Un remendón de angustias

Inmovilizan al Sol. Se abren camino en el mar. Están legendariamente vinculados al prodigio... Víctimas del ostracismo durante siglos, es casi un milagro que hayan sobrevivido: al fanatismo de los Inquisidores; a los pogroms sobre sus ghettos; al sadismo delirante de los campos de concentración.

En estos tiempos de post-guerra, se les permite que supervivan pero no que prevalezcan. Por eso, en una declaración reciente de la Naciones Unidas que constituye uno de los más grandes sarcasmos de la historia, los acusan de racistas.

Lo que me mueve a defenderlos no es mi admiración por Spinoza o Bergson. O por los acordes inolvidables de Mendhelsson o le tersa prosa de Mann. No es por Koch ni es por Wasserman que liberan los sendos flagelos a la humanidad doliente. Tampoco por la personalidad fascinante de Disraeli que, encaramado sobre el león británico, plasma magistralmente su concepción imperial. Ni siquiera es por esos tres colosos que siguen espoleando el pensamiento contemporáneo: Freud, Einstein y Marx.

Freud, que rasga los tupidos velos reverenciales del sexo y hace transparente la penumbra de las almas; Einstein, cuyas geniales investigaciones sobre física nuclear, trastocadas, estallan en Hiroshima; Marx, que traza los esquemas de esas grandes colmenas humanas, donde se logra una innegable aproximación a la justicia al precio de una evidente condición de cautiverio.

▶ [INSTRUCCIONES]:
1 – Renombra "Sol" como "astro rey" en el fragmento del texto que va desde "Inmovilizan al Sol." hasta "campos de concentración.", ambos incluidos, y escribe ese fragmento.
2 – Duplica sin cambios las líneas de los registros que van desde la que contiene "Viewport: 1200px width, 541px" hasta la que contiene "pyautogui.click(x=293, y=96)", ambas incluidas.

▶ [Registros de una colección]:
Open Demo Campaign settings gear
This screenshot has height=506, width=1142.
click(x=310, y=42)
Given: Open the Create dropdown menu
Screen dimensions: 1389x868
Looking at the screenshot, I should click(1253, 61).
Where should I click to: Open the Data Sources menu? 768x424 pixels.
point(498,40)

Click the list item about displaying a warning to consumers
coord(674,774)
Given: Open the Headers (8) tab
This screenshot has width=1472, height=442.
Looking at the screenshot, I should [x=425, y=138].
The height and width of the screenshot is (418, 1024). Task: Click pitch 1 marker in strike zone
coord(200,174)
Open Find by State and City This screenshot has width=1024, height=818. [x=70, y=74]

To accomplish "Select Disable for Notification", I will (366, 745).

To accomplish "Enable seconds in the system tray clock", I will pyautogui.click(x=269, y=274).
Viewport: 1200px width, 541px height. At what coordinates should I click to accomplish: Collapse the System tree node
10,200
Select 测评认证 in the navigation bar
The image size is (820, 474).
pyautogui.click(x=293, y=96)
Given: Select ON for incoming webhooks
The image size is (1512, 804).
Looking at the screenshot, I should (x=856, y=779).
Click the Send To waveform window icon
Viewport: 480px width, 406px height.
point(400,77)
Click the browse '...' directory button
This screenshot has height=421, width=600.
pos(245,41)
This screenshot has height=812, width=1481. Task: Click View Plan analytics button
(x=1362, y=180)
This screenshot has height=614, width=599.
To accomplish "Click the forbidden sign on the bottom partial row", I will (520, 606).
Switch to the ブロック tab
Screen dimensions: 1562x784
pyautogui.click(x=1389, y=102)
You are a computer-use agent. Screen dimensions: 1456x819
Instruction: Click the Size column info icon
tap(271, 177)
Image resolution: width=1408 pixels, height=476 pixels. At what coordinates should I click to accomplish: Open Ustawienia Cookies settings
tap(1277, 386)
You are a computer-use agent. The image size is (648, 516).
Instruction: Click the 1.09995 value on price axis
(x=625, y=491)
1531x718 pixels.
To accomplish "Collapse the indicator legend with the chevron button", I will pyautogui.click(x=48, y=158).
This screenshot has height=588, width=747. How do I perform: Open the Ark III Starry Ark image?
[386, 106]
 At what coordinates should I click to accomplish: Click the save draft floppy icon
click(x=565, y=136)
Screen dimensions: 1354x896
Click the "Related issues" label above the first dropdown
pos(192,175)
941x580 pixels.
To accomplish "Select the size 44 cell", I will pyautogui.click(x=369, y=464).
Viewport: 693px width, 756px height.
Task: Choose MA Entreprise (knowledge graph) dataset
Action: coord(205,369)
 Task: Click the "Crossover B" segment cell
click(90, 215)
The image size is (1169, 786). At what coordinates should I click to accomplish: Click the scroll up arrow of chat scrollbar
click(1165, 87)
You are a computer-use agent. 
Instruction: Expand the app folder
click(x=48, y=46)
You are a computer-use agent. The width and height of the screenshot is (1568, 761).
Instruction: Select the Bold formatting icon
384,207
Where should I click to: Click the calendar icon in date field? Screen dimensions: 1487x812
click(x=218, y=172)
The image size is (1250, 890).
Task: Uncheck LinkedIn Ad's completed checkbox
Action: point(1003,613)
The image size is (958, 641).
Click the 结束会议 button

▶ [RESPUESTAS]:
1 –
Inmovilizan al astro rey. Se abren camino en el mar. Están legendariamente vinculados al prodigio... Víctimas del ostracismo durante siglos, es casi un milagro que hayan sobrevivido: al fanatismo de los Inquisidores; a los pogroms sobre sus ghettos; al sadismo delirante de los campos de concentración.

2 –
Viewport: 1200px width, 541px height. At what coordinates should I click to accomplish: Collapse the System tree node
10,200
Select 测评认证 in the navigation bar
The image size is (820, 474).
pyautogui.click(x=293, y=96)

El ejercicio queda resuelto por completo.